* **SOURCE RECORDS**:
## start
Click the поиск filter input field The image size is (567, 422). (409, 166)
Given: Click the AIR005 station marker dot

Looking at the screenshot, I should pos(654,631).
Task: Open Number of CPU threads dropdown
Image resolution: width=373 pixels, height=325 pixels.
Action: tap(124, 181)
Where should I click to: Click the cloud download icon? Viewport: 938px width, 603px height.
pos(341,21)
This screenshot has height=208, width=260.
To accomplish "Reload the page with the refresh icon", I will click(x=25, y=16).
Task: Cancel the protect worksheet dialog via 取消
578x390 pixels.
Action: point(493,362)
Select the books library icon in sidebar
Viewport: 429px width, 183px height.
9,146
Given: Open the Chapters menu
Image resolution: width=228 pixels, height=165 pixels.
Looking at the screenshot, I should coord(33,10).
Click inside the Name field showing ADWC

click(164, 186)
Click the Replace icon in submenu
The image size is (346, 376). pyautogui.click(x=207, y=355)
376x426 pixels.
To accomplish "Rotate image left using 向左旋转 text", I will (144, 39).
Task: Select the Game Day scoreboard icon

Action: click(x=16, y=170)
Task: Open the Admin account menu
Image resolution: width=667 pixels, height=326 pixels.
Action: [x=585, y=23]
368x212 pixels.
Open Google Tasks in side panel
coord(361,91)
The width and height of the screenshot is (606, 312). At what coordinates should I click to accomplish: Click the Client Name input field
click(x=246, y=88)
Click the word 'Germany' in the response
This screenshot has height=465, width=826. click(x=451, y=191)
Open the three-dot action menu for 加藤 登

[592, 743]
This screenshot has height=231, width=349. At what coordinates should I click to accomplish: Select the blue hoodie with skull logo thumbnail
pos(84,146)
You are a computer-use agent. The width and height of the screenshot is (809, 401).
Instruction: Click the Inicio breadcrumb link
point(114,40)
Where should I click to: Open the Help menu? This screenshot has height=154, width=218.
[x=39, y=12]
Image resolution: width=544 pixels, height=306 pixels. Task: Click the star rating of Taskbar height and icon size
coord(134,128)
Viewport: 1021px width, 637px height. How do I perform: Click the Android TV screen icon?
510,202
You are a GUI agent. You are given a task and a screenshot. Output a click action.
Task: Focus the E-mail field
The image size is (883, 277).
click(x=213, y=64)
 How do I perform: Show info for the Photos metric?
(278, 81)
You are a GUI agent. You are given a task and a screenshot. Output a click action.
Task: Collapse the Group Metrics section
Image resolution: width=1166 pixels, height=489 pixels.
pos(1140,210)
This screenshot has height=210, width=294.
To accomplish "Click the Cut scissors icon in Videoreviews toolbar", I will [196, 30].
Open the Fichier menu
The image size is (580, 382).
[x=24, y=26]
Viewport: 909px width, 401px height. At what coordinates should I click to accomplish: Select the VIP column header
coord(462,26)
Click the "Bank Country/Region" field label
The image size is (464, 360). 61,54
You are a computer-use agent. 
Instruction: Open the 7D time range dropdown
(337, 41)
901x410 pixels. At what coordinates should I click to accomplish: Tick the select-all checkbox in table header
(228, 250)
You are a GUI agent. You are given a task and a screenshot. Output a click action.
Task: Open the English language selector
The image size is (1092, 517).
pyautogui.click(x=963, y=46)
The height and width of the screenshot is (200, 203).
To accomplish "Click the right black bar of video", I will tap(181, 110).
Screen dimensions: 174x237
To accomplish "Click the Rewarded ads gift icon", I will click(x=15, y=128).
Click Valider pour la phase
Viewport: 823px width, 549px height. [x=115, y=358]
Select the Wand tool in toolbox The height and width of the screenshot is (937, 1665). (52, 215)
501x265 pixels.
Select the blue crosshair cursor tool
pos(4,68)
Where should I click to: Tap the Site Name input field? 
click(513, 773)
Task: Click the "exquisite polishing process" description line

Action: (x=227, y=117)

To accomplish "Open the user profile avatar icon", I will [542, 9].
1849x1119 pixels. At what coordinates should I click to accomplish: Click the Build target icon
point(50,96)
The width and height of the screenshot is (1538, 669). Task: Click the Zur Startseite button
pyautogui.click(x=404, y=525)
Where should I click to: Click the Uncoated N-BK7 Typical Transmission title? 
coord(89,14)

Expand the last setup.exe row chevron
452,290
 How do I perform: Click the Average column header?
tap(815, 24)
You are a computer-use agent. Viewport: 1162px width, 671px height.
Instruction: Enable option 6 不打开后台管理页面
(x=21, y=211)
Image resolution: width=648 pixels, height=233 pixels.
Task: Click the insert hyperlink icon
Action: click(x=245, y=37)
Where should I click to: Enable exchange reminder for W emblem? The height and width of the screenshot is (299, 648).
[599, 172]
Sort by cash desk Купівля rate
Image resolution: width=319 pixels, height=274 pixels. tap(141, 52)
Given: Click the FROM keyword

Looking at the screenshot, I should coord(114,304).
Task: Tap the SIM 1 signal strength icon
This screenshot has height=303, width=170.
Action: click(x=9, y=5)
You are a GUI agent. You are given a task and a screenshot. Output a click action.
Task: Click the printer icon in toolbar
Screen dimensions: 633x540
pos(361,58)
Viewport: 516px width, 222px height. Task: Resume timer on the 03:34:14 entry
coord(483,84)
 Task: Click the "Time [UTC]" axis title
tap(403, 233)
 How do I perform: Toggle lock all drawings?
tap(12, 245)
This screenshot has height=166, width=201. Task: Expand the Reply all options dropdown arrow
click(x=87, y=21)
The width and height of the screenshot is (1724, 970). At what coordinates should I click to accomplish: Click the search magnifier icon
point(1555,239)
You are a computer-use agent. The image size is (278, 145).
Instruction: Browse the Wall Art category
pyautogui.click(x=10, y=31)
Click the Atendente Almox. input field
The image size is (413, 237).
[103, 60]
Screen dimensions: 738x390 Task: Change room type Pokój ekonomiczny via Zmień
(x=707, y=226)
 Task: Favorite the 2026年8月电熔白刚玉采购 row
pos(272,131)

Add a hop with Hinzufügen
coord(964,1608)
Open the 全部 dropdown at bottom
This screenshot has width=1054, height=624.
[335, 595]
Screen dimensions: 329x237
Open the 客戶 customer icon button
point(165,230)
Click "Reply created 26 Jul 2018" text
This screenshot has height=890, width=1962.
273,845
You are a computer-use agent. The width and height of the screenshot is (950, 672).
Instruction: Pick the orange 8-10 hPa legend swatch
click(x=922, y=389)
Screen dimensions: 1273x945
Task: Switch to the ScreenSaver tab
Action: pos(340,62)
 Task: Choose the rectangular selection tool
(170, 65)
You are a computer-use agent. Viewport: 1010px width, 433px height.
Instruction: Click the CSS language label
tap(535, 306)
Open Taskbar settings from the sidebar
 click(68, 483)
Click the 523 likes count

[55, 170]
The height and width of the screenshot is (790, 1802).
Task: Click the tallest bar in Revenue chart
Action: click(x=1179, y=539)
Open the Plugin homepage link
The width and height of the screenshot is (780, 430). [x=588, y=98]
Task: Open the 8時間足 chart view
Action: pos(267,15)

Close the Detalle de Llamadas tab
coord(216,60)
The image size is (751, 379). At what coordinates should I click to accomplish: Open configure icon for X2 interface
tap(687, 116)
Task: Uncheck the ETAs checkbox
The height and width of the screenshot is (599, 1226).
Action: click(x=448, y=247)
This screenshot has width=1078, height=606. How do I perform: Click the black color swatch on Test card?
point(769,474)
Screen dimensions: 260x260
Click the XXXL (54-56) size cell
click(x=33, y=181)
## end
* **GOAL**: Put every line of the entries above into a two-column Markdown table with the headers Row and Line, skipping blank lines. Number the rows in order under Row.

* **EXERCISE OUTPUT**:
| Row | Line |
|---|---|
| 1 | Click the поиск filter input field The image size is (567, 422). (409, 166) |
| 2 | Given: Click the AIR005 station marker dot |
| 3 | Looking at the screenshot, I should pos(654,631). |
| 4 | Task: Open Number of CPU threads dropdown |
| 5 | Image resolution: width=373 pixels, height=325 pixels. |
| 6 | Action: tap(124, 181) |
| 7 | Where should I click to: Click the cloud download icon? Viewport: 938px width, 603px height. |
| 8 | pos(341,21) |
| 9 | This screenshot has height=208, width=260. |
| 10 | To accomplish "Reload the page with the refresh icon", I will click(x=25, y=16). |
| 11 | Task: Cancel the protect worksheet dialog via 取消 |
| 12 | 578x390 pixels. |
| 13 | Action: point(493,362) |
| 14 | Select the books library icon in sidebar |
| 15 | Viewport: 429px width, 183px height. |
| 16 | 9,146 |
| 17 | Given: Open the Chapters menu |
| 18 | Image resolution: width=228 pixels, height=165 pixels. |
| 19 | Looking at the screenshot, I should coord(33,10). |
| 20 | Click inside the Name field showing ADWC |
| 21 | click(164, 186) |
| 22 | Click the Replace icon in submenu |
| 23 | The image size is (346, 376). pyautogui.click(x=207, y=355) |
| 24 | 376x426 pixels. |
| 25 | To accomplish "Rotate image left using 向左旋转 text", I will (144, 39). |
| 26 | Task: Select the Game Day scoreboard icon |
| 27 | Action: click(x=16, y=170) |
| 28 | Task: Open the Admin account menu |
| 29 | Image resolution: width=667 pixels, height=326 pixels. |
| 30 | Action: [x=585, y=23] |
| 31 | 368x212 pixels. |
| 32 | Open Google Tasks in side panel |
| 33 | coord(361,91) |
| 34 | The width and height of the screenshot is (606, 312). At what coordinates should I click to accomplish: Click the Client Name input field |
| 35 | click(x=246, y=88) |
| 36 | Click the word 'Germany' in the response |
| 37 | This screenshot has height=465, width=826. click(x=451, y=191) |
| 38 | Open the three-dot action menu for 加藤 登 |
| 39 | [592, 743] |
| 40 | This screenshot has height=231, width=349. At what coordinates should I click to accomplish: Select the blue hoodie with skull logo thumbnail |
| 41 | pos(84,146) |
| 42 | You are a computer-use agent. The width and height of the screenshot is (809, 401). |
| 43 | Instruction: Click the Inicio breadcrumb link |
| 44 | point(114,40) |
| 45 | Where should I click to: Open the Help menu? This screenshot has height=154, width=218. |
| 46 | [x=39, y=12] |
| 47 | Image resolution: width=544 pixels, height=306 pixels. Task: Click the star rating of Taskbar height and icon size |
| 48 | coord(134,128) |
| 49 | Viewport: 1021px width, 637px height. How do I perform: Click the Android TV screen icon? |
| 50 | 510,202 |
| 51 | You are a GUI agent. You are given a task and a screenshot. Output a click action. |
| 52 | Task: Focus the E-mail field |
| 53 | The image size is (883, 277). |
| 54 | click(x=213, y=64) |
| 55 |  How do I perform: Show info for the Photos metric? |
| 56 | (278, 81) |
| 57 | You are a GUI agent. You are given a task and a screenshot. Output a click action. |
| 58 | Task: Collapse the Group Metrics section |
| 59 | Image resolution: width=1166 pixels, height=489 pixels. |
| 60 | pos(1140,210) |
| 61 | This screenshot has height=210, width=294. |
| 62 | To accomplish "Click the Cut scissors icon in Videoreviews toolbar", I will [196, 30]. |
| 63 | Open the Fichier menu |
| 64 | The image size is (580, 382). |
| 65 | [x=24, y=26] |
| 66 | Viewport: 909px width, 401px height. At what coordinates should I click to accomplish: Select the VIP column header |
| 67 | coord(462,26) |
| 68 | Click the "Bank Country/Region" field label |
| 69 | The image size is (464, 360). 61,54 |
| 70 | You are a computer-use agent.  |
| 71 | Instruction: Open the 7D time range dropdown |
| 72 | (337, 41) |
| 73 | 901x410 pixels. At what coordinates should I click to accomplish: Tick the select-all checkbox in table header |
| 74 | (228, 250) |
| 75 | You are a GUI agent. You are given a task and a screenshot. Output a click action. |
| 76 | Task: Open the English language selector |
| 77 | The image size is (1092, 517). |
| 78 | pyautogui.click(x=963, y=46) |
| 79 | The height and width of the screenshot is (200, 203). |
| 80 | To accomplish "Click the right black bar of video", I will tap(181, 110). |
| 81 | Screen dimensions: 174x237 |
| 82 | To accomplish "Click the Rewarded ads gift icon", I will click(x=15, y=128). |
| 83 | Click Valider pour la phase |
| 84 | Viewport: 823px width, 549px height. [x=115, y=358] |
| 85 | Select the Wand tool in toolbox The height and width of the screenshot is (937, 1665). (52, 215) |
| 86 | 501x265 pixels. |
| 87 | Select the blue crosshair cursor tool |
| 88 | pos(4,68) |
| 89 | Where should I click to: Tap the Site Name input field?  |
| 90 | click(513, 773) |
| 91 | Task: Click the "exquisite polishing process" description line |
| 92 | Action: (x=227, y=117) |
| 93 | To accomplish "Open the user profile avatar icon", I will [542, 9]. |
| 94 | 1849x1119 pixels. At what coordinates should I click to accomplish: Click the Build target icon |
| 95 | point(50,96) |
| 96 | The width and height of the screenshot is (1538, 669). Task: Click the Zur Startseite button |
| 97 | pyautogui.click(x=404, y=525) |
| 98 | Where should I click to: Click the Uncoated N-BK7 Typical Transmission title?  |
| 99 | coord(89,14) |
| 100 | Expand the last setup.exe row chevron |
| 101 | 452,290 |
| 102 |  How do I perform: Click the Average column header? |
| 103 | tap(815, 24) |
| 104 | You are a computer-use agent. Viewport: 1162px width, 671px height. |
| 105 | Instruction: Enable option 6 不打开后台管理页面 |
| 106 | (x=21, y=211) |
| 107 | Image resolution: width=648 pixels, height=233 pixels. |
| 108 | Task: Click the insert hyperlink icon |
| 109 | Action: click(x=245, y=37) |
| 110 | Where should I click to: Enable exchange reminder for W emblem? The height and width of the screenshot is (299, 648). |
| 111 | [599, 172] |
| 112 | Sort by cash desk Купівля rate |
| 113 | Image resolution: width=319 pixels, height=274 pixels. tap(141, 52) |
| 114 | Given: Click the FROM keyword |
| 115 | Looking at the screenshot, I should coord(114,304). |
| 116 | Task: Tap the SIM 1 signal strength icon |
| 117 | This screenshot has height=303, width=170. |
| 118 | Action: click(x=9, y=5) |
| 119 | You are a GUI agent. You are given a task and a screenshot. Output a click action. |
| 120 | Task: Click the printer icon in toolbar |
| 121 | Screen dimensions: 633x540 |
| 122 | pos(361,58) |
| 123 | Viewport: 516px width, 222px height. Task: Resume timer on the 03:34:14 entry |
| 124 | coord(483,84) |
| 125 |  Task: Click the "Time [UTC]" axis title |
| 126 | tap(403, 233) |
| 127 |  How do I perform: Toggle lock all drawings? |
| 128 | tap(12, 245) |
| 129 | This screenshot has height=166, width=201. Task: Expand the Reply all options dropdown arrow |
| 130 | click(x=87, y=21) |
| 131 | The width and height of the screenshot is (1724, 970). At what coordinates should I click to accomplish: Click the search magnifier icon |
| 132 | point(1555,239) |
| 133 | You are a computer-use agent. The image size is (278, 145). |
| 134 | Instruction: Browse the Wall Art category |
| 135 | pyautogui.click(x=10, y=31) |
| 136 | Click the Atendente Almox. input field |
| 137 | The image size is (413, 237). |
| 138 | [103, 60] |
| 139 | Screen dimensions: 738x390 Task: Change room type Pokój ekonomiczny via Zmień |
| 140 | (x=707, y=226) |
| 141 |  Task: Favorite the 2026年8月电熔白刚玉采购 row |
| 142 | pos(272,131) |
| 143 | Add a hop with Hinzufügen |
| 144 | coord(964,1608) |
| 145 | Open the 全部 dropdown at bottom |
| 146 | This screenshot has width=1054, height=624. |
| 147 | [335, 595] |
| 148 | Screen dimensions: 329x237 |
| 149 | Open the 客戶 customer icon button |
| 150 | point(165,230) |
| 151 | Click "Reply created 26 Jul 2018" text |
| 152 | This screenshot has height=890, width=1962. |
| 153 | 273,845 |
| 154 | You are a computer-use agent. The width and height of the screenshot is (950, 672). |
| 155 | Instruction: Pick the orange 8-10 hPa legend swatch |
| 156 | click(x=922, y=389) |
| 157 | Screen dimensions: 1273x945 |
| 158 | Task: Switch to the ScreenSaver tab |
| 159 | Action: pos(340,62) |
| 160 |  Task: Choose the rectangular selection tool |
| 161 | (170, 65) |
| 162 | You are a computer-use agent. Viewport: 1010px width, 433px height. |
| 163 | Instruction: Click the CSS language label |
| 164 | tap(535, 306) |
| 165 | Open Taskbar settings from the sidebar |
| 166 |  click(68, 483) |
| 167 | Click the 523 likes count |
| 168 | [55, 170] |
| 169 | The height and width of the screenshot is (790, 1802). |
| 170 | Task: Click the tallest bar in Revenue chart |
| 171 | Action: click(x=1179, y=539) |
| 172 | Open the Plugin homepage link |
| 173 | The width and height of the screenshot is (780, 430). [x=588, y=98] |
| 174 | Task: Open the 8時間足 chart view |
| 175 | Action: pos(267,15) |
| 176 | Close the Detalle de Llamadas tab |
| 177 | coord(216,60) |
| 178 | The image size is (751, 379). At what coordinates should I click to accomplish: Open configure icon for X2 interface |
| 179 | tap(687, 116) |
| 180 | Task: Uncheck the ETAs checkbox |
| 181 | The height and width of the screenshot is (599, 1226). |
| 182 | Action: click(x=448, y=247) |
| 183 | This screenshot has width=1078, height=606. How do I perform: Click the black color swatch on Test card? |
| 184 | point(769,474) |
| 185 | Screen dimensions: 260x260 |
| 186 | Click the XXXL (54-56) size cell |
| 187 | click(x=33, y=181) |